Piro blasfemó más para sí mismo que para nosotros, pero me estrechó la mano al cabo.
―Vaya merdo... Bueno, ¿tenéis algún plan para dar mortiga a ese mecha de ahí fuera?
―Algo tenemos ―repuso Cachocarne con resignación antes de que yo contestase nada―. Ese mecha está blindado, como un armadelo, y como con un armadelo hay que reventar sus placas antes de hundir los colmillos en la carne blanda. Venga, sabemos que vinisteis a esta isla rencando buenos kartochos, de buen kalibro. Enseñadme lo que os queda y después os enseñaremos lo que conservan también los de Fonsulfuro. Sin padmeces: como dice el Pálido o nos ayudamos o nos vamos todos a conocer al Redentor de la manita en este fiko peñote flotante de merdo.

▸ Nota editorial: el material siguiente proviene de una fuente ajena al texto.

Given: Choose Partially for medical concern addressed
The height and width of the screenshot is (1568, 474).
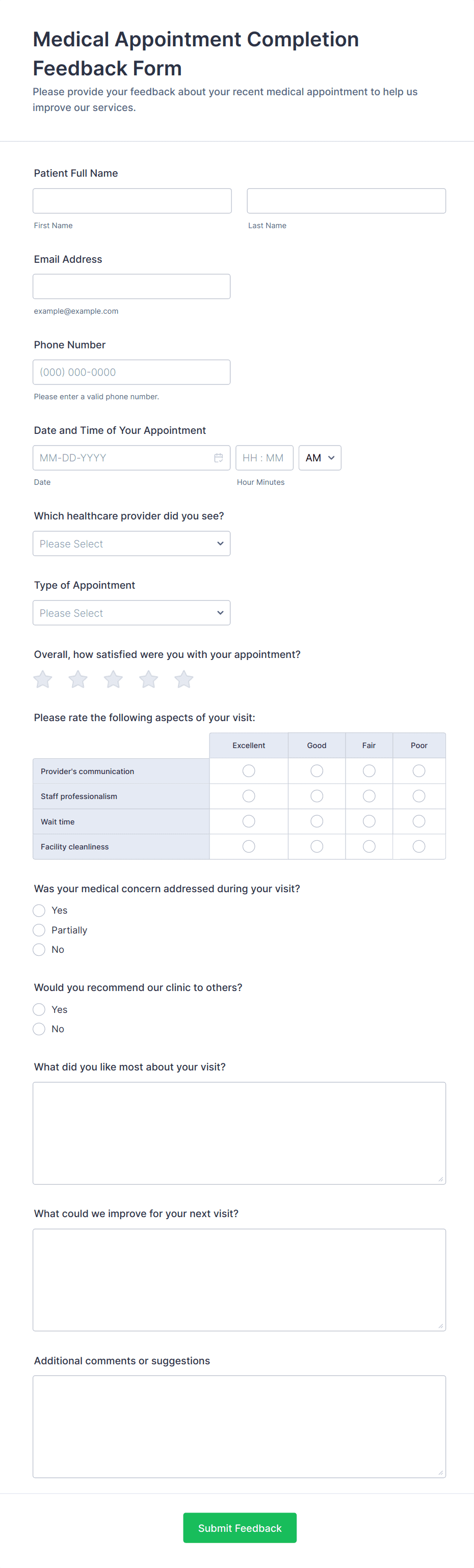Looking at the screenshot, I should click(39, 930).
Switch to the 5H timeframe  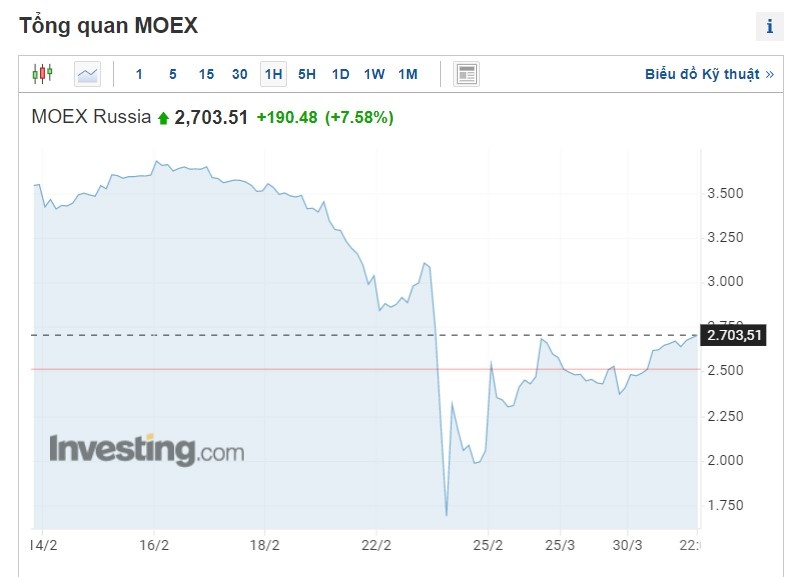click(307, 73)
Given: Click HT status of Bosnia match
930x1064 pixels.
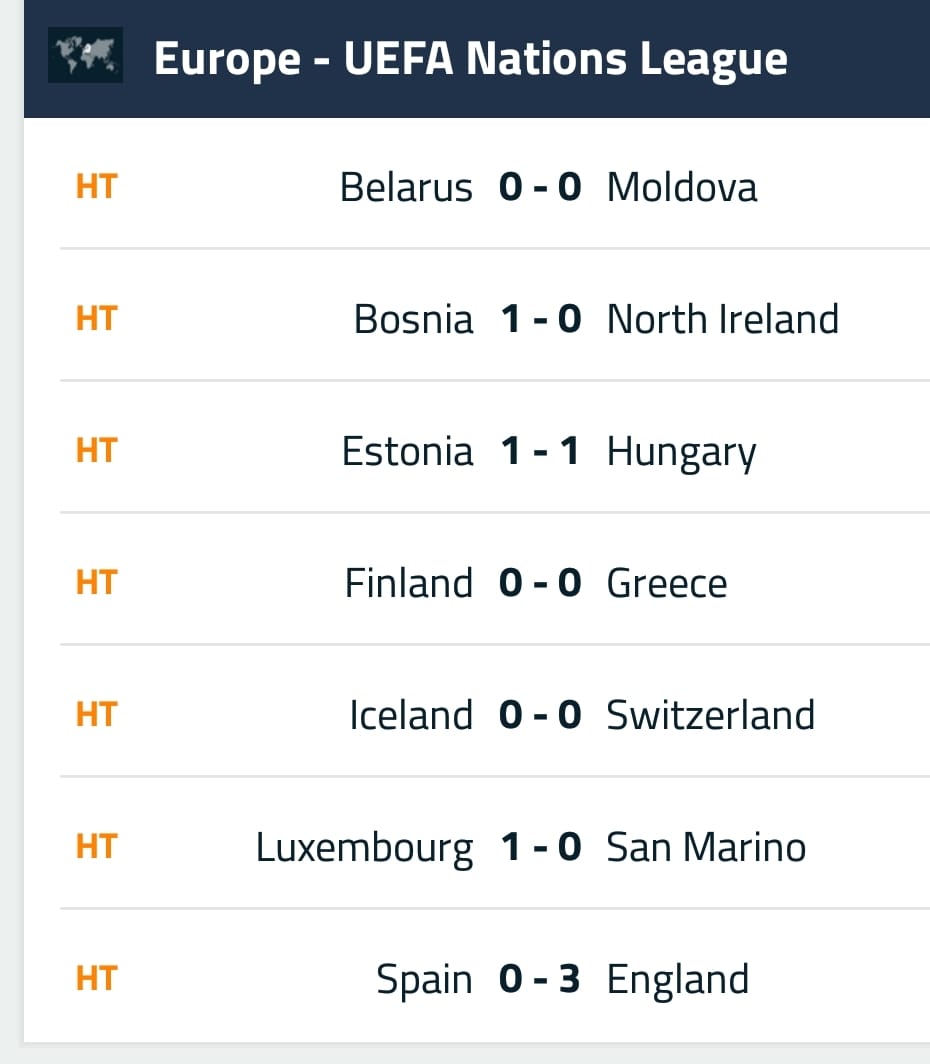Looking at the screenshot, I should pyautogui.click(x=97, y=318).
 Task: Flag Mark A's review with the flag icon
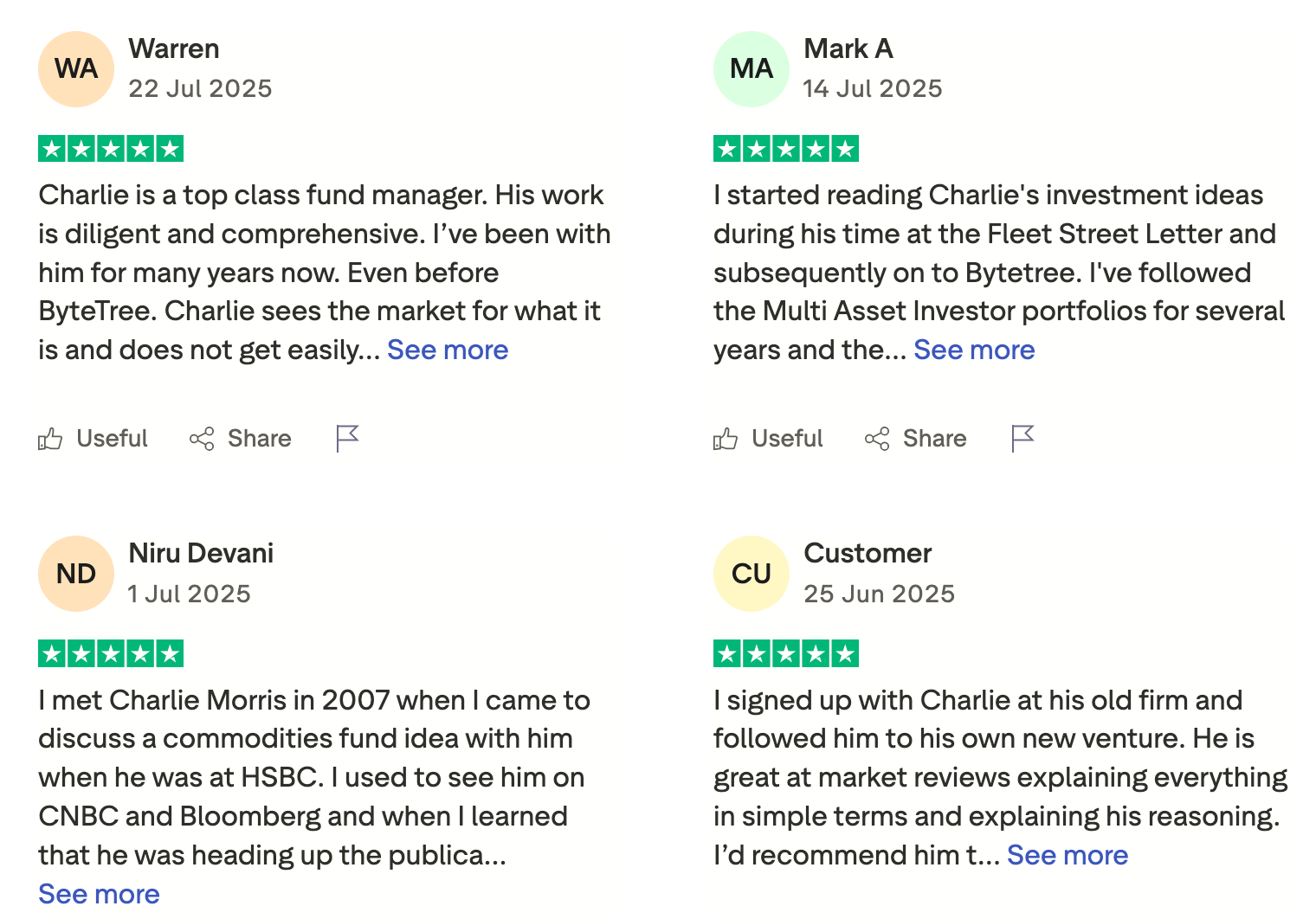[1022, 439]
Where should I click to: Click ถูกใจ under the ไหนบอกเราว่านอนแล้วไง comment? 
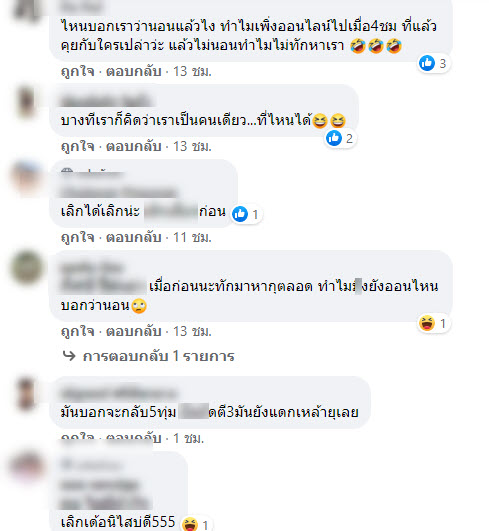(78, 71)
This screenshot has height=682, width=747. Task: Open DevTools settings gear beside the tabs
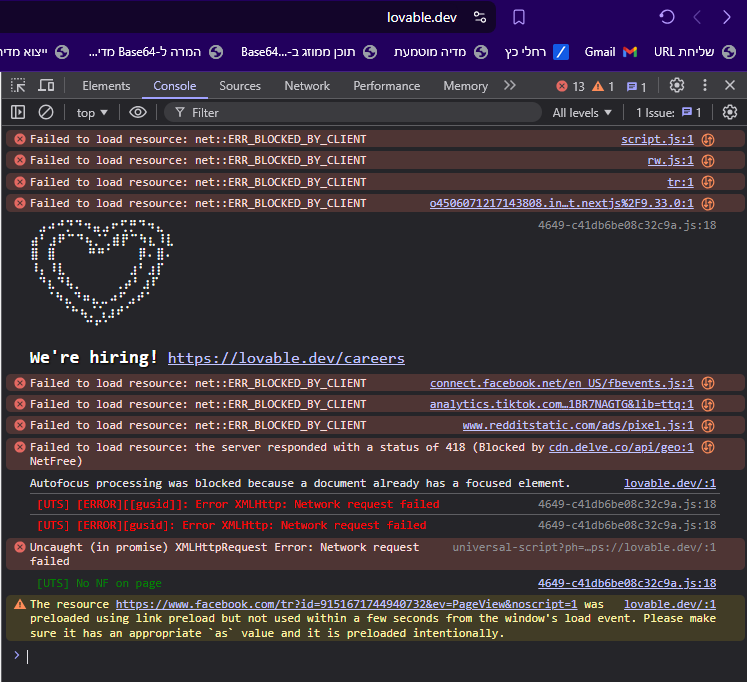click(x=677, y=86)
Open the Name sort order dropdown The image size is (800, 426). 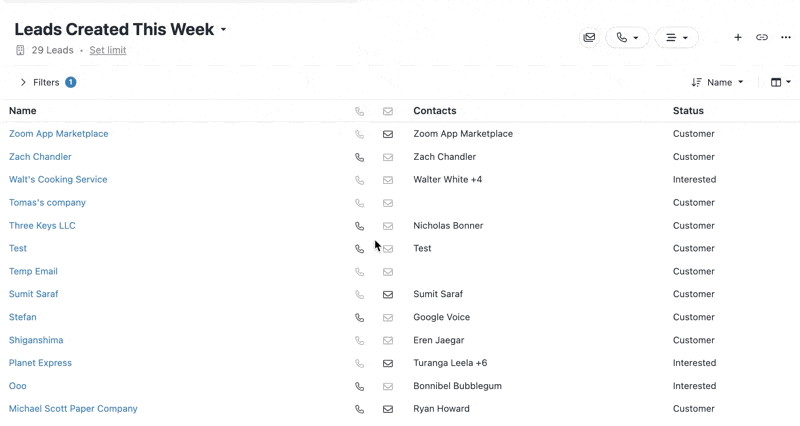(x=718, y=82)
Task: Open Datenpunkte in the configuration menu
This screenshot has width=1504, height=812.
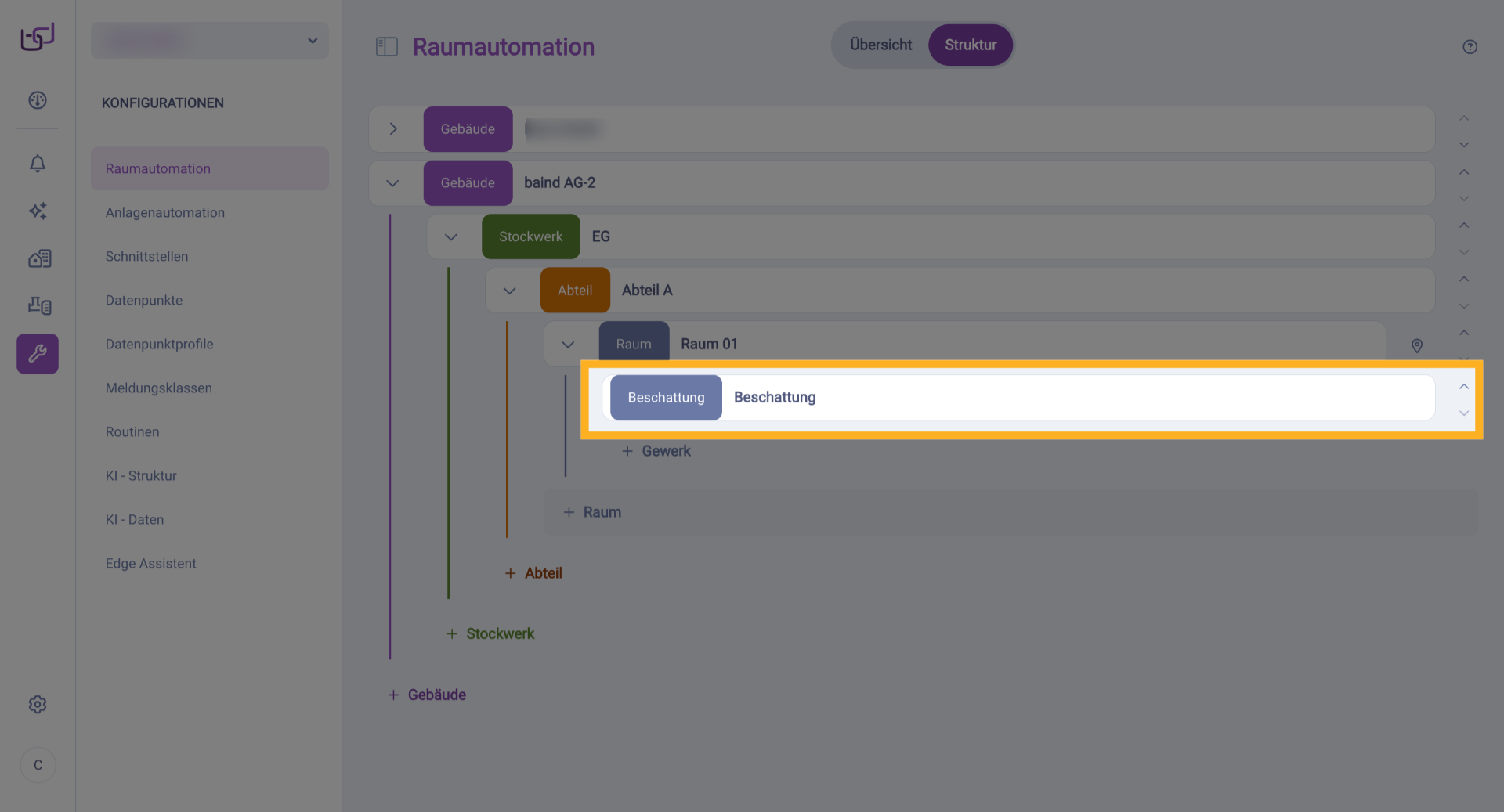Action: tap(144, 300)
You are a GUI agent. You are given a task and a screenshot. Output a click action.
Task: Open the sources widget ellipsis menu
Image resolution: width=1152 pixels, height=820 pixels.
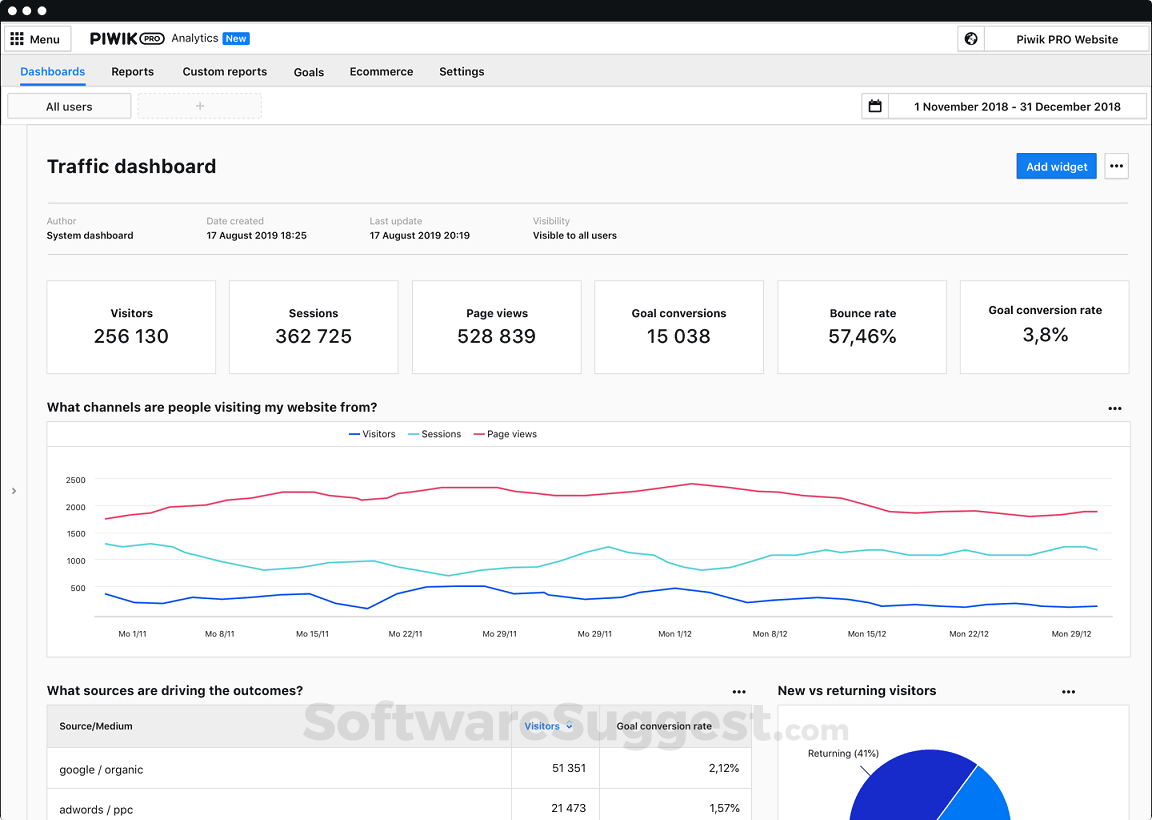tap(739, 691)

A todo esto comprobamos que el cruel Talos se alejaba, por el sonido. Bien estaba. Entonces el tal Piro se pasó la mano por el mentón, meditando estas razones; digo que ni sus barbas descuidadas como rastrojos de brezal habían servido para disimular las crueles picaduras de la viruela en su rostro, pero tras esto relajó el gesto y volvimos a ver su bocaza sonriente, en la que casi no faltaba un piño, cosa extraña por aquellos lares. Y digo que me volvió a estrechar la mano, sellando un pacto que yo juzgaba tan endeble como el papel mojado.
―¡Vale, pues vamos a ello, que ya estoy harto de cagar entre cascotes! ¡Eh, Buscadores! ―exclamó, y levantó la vista hacia sus hombres; catorce en total, ahora pude contarlos―. ¿Qué os parece? ¿Nos largamos ya de esta fika roca?
―¡Por el Signo Amarillo! ¡Por Depape! ―repitieron a todo pulmón esta vez.
Piro rio, les conminó a guardar silencio y después se volvió a nosotros y nos tomó a Cachocarne y a mí por los hombros, con fingida familiaridad.
―¿Veis? Ya tenéis nuevos partneros, estragas ―nos dijo, y se nos llevó para un lado como si fuéramos viejos conocidos―. Oye, pero dime tú una cosa antes de nada, Ruy Ramírez ―me preguntó―. ¿Dónde merdo queda tu urbo? ¡Dónde está esa tal Villanueva? ¿En el vojo del sur? Nunca oí hablar de ese sitio... ¿Hay buena changa? ¿Fértiles beletas, de pechos grandes? ―rio con su pérfida voz rasposa.
Yo me juré que ese mal hideputa no saldría vivo de aquella isla, por mi fe.